There are Treasury lords, slightly furnished with sense,

Who the wealth of the nation unfairly dispense:

They know but one man, in the Queen’s vast dominion,

Who in things scientific can give an opinion:

And when Babbage for funds for the Engine applied,

The called upon Airy, no doubt, to decide:

And doubtless adopted, in apathy slavish,

The hostile suggestions of enmity knavish:

The powers of official position abused,

And flatly all further advances refused.

For completing the Engine that Charles built.[3]

Today Charles Babbage is seen as a visionary in the history of computers and computing, George Airy very clearly did not share that vision but he was no Luddite opposing the progress of technology out of principle. His opposition to the financing of Babbage’s Difference Engine was based on sound mathematical and financial principles and delivered with well-considered arguments.
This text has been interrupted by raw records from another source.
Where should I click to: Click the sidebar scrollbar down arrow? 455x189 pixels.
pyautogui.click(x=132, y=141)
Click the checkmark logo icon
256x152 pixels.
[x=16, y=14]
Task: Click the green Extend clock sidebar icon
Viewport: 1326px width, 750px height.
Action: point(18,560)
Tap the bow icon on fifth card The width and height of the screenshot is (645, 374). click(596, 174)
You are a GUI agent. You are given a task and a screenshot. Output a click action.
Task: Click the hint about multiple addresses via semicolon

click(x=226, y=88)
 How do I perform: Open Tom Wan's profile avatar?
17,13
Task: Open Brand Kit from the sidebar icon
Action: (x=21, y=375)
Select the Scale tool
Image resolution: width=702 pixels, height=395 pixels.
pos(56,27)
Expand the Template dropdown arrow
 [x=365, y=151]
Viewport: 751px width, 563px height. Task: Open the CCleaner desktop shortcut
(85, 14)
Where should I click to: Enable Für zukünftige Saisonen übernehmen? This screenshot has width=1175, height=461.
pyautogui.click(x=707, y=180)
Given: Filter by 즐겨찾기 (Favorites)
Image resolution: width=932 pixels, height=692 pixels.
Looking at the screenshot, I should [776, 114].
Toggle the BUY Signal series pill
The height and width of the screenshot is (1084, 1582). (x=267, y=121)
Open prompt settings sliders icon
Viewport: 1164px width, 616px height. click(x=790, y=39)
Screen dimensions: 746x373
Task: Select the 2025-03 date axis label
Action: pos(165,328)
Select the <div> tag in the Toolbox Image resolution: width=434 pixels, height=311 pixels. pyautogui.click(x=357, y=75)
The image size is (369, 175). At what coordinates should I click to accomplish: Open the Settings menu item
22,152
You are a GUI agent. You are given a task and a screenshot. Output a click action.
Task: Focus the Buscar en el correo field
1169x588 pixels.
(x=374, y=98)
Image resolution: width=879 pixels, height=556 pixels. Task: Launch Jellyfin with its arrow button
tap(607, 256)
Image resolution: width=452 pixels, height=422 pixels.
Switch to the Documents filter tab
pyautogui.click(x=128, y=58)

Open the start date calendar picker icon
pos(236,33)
[1] The following account is based almost entirely on Doran D. Swade’s excellent paper, George Biddell Airy, Greenwich and the Utility of Calculating Engines in Mathematics at the Meridian: The History of Mathematics at Greenwich, de. Raymond Flood, Tony Mann & Mary Croarken, CRC Press, Boca Raton, London New York, 2019 pp. 63–81. A review of the entire, excellent volume will follow some time next year.

[2] All three quotes are from Airy’s letter to Goulburn 16 September 1842 RGO6–427, f. 65. Emphasis original. Quoted by Swade p. 69.

[3] Swade p. 74 The whole poem can be read in Appendix I of Doran David Swade, Calculation and Tabulation in the Nineteenth Century: Airy versus Babbage, Thesis submitted for the degree of PhD, University College London, 2003, which of course deals with the whole story in great depth and detail and is available here on the Internet.